Er is derhalve, uitgaand van deze berekening, een tekort ontstaan in de kasopstelling van € 54.326,-. dat als wederrechtelijk verkregen voordeel kan worden aangemerkt
Met de officier van justitie is de rechtbank van oordeel dat bij de berekening van het wederrechtelijk voordeel ook de volgende bedragen, die bij de kasopstelling nog niet zijn betrokken, in aanmerking kunnen worden genomen:
Aangetroffen in de fouillering van [verdachte] : - € 740,-
Contante inkoop verdovende middelen periode handel: € 11.183,-
Dit resulteert in de schatting van wat [verdachte] aan wederrechtelijk verkregen voordeel heeft genoten op (€ 54.326 + € 740,- + € 11.183 =)
€ 66.249,-.
3.3.3
De schatting van het wederrechtelijk verkregen voordeel
De rechtbank zal het bedrag, waarop het wederrechtelijk verkregen voordeel wordt geschat, vaststellen op € 66.249,-.
3.3.4
De op te leggen betalingsverplichting
De rechtbank zal aan [verdachte] de verplichting opleggen tot betaling van € 66.249,- aan de staat ter ontneming van het wederrechtelijk verkregen voordeel.

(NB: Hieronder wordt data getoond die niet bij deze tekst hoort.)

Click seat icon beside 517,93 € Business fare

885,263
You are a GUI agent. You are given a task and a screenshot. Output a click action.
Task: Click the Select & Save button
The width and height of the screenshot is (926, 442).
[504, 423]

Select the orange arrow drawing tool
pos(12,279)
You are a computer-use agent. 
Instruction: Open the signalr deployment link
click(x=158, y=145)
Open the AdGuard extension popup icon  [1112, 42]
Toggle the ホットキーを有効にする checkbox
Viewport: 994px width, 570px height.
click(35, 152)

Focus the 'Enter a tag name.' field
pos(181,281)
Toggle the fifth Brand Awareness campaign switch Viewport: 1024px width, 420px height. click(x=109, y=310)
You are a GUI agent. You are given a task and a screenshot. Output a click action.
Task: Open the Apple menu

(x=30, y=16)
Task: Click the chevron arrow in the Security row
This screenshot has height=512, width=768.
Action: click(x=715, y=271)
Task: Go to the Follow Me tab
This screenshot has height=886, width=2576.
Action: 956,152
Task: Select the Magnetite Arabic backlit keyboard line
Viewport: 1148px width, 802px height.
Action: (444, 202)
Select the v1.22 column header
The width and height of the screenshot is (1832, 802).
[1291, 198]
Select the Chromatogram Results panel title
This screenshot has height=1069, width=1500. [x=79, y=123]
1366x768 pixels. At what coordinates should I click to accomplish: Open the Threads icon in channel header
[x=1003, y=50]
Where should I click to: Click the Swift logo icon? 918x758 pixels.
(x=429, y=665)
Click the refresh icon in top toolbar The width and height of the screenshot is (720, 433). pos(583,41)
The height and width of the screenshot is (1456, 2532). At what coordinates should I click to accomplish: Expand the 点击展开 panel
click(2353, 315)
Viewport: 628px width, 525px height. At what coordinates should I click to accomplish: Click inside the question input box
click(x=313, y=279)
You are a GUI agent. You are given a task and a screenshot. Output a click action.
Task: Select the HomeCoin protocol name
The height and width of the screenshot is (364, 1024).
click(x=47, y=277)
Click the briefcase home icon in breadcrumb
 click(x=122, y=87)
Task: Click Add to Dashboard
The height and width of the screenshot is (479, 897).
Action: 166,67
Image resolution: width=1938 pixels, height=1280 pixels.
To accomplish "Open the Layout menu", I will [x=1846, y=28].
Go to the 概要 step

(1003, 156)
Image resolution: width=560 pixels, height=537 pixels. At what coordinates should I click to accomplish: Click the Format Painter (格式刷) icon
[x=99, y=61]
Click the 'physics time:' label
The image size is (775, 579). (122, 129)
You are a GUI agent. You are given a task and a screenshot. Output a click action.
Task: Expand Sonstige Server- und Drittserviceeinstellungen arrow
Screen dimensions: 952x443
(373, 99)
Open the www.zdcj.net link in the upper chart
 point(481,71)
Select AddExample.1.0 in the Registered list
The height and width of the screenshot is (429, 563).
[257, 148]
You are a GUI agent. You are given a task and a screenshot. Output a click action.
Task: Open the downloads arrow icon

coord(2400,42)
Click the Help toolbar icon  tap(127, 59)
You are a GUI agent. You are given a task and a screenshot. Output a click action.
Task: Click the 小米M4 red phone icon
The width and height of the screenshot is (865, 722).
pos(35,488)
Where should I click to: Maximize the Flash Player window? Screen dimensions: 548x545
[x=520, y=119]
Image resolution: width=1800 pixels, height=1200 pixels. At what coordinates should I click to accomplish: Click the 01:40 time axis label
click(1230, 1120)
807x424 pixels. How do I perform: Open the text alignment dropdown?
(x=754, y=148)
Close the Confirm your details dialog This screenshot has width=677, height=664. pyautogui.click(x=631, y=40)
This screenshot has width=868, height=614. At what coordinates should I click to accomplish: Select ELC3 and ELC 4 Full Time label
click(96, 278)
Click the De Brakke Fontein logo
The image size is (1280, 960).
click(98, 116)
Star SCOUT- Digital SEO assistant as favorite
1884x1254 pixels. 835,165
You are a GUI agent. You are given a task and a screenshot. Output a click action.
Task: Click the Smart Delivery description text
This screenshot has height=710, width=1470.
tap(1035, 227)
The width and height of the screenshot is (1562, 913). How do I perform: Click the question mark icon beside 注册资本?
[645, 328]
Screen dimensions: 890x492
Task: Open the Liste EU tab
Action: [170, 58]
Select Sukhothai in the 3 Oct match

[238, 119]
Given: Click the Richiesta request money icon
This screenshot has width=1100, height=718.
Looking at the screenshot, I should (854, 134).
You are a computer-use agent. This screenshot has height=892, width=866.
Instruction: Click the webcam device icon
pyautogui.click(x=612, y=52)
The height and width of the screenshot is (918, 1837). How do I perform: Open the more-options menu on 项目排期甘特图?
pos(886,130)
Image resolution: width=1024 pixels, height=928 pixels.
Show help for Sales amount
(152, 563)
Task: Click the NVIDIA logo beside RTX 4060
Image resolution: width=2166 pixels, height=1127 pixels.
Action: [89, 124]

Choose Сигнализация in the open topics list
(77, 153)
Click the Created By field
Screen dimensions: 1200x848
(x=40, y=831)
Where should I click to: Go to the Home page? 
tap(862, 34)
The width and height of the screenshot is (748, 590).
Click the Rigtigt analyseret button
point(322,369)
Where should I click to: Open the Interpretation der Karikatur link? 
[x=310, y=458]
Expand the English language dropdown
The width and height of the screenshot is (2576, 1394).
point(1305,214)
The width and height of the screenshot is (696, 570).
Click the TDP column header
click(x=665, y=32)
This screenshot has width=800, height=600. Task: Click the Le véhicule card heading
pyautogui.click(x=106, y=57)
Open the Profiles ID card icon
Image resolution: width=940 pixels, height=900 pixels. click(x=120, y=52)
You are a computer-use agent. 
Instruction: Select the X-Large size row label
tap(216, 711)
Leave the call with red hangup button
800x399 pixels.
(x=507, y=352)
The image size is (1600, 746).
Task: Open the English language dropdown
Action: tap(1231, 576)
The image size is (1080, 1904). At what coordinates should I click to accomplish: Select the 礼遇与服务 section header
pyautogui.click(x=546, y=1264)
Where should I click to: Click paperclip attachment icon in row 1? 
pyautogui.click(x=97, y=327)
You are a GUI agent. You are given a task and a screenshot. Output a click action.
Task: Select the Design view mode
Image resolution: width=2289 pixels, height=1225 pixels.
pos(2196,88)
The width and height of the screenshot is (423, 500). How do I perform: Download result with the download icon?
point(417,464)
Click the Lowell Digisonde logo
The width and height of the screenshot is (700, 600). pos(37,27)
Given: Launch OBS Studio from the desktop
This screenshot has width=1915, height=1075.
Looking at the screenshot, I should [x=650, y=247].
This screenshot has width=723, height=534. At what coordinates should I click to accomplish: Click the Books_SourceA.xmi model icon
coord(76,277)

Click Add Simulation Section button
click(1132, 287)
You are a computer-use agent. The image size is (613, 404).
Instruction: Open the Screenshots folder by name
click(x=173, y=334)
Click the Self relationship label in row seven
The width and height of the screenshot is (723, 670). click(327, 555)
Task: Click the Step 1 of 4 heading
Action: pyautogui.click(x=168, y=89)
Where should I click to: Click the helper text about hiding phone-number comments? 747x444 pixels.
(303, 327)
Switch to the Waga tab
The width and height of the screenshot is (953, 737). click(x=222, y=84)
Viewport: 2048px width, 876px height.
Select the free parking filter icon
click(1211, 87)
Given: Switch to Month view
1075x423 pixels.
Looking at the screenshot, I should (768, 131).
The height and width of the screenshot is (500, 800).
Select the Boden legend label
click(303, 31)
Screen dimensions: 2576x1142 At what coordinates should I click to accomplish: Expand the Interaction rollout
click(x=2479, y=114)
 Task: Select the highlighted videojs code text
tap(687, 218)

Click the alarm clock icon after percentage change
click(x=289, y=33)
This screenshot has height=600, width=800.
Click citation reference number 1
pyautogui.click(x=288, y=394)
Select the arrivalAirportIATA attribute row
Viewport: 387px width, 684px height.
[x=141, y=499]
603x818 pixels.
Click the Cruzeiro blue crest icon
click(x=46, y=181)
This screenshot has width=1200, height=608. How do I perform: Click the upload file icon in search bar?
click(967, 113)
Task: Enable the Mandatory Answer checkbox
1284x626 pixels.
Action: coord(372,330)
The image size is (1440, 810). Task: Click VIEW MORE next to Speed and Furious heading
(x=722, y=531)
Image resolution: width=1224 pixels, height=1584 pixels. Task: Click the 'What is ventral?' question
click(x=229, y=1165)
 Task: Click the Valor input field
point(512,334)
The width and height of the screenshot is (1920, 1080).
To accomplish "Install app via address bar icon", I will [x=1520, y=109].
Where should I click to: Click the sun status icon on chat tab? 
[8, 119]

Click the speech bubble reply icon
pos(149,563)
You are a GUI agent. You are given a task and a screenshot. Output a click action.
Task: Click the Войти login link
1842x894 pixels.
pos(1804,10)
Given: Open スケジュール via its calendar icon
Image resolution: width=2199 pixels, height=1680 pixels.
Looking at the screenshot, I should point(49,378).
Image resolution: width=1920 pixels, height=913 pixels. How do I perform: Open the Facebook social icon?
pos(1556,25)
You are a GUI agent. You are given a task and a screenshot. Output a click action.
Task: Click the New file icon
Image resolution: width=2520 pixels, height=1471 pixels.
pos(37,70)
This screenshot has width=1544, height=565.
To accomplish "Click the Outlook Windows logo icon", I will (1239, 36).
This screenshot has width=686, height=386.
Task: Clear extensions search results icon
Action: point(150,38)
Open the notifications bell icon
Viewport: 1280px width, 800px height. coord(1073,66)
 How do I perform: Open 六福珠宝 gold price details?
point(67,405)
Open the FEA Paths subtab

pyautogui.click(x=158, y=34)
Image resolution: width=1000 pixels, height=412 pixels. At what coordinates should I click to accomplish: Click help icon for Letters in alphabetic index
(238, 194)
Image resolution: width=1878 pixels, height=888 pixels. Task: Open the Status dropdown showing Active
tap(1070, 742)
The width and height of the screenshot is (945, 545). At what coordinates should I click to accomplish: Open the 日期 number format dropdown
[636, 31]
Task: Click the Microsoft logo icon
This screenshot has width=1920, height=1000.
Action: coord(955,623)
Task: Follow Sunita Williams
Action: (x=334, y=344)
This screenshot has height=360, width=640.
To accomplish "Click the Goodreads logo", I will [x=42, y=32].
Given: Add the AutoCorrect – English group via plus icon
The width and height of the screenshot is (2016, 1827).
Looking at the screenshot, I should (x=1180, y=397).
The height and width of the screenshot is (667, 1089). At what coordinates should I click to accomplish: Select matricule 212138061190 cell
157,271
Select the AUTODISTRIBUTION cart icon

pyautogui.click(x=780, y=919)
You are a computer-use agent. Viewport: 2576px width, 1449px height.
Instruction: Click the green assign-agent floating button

4.Het wettelijke voorschrift

De op te leggen maatregel is gegrond op artikel 36e van het Wetboek van Strafrecht.

5.De beslissing

De rechtbank:
  • stelt het bedrag, waarop het wederrechtelijk verkregen voordeel wordt geschat, vast op
  • legt [verdachte] de verplichting op tot
  • bepaalt de duur van de
Deze uitspraak is gedaan door mr. R.C.A.M. Philippart, voorzitter, mr. M.E.M.W. Nuijts en mr. K.G. Witteman, rechters, in tegenwoordigheid van mr. L. Berkers en J.G.A.M. Spijkers, griffiers, en uitgesproken ter openbare zitting van 22 maart 2023.
Buiten staat
Mr. K.G. Witteman is niet in de gelegenheid deze uitspraak mede te ondertekenen.

Voetnoten

1.Waar hierna wordt verwezen naar paginanummers, wordt - tenzij anders vermeld - gedoeld op paginanummers uit het proces-verbaal van politie eenheid Limburg, proces-verbaalnummer PL2300-2018014543 en PL2300-2018087481, gesloten d.d. 24 juli 2018, doorgenummerd van pagina 1 tot en met pagina 733, alsmede de niet genummerde bescheiden.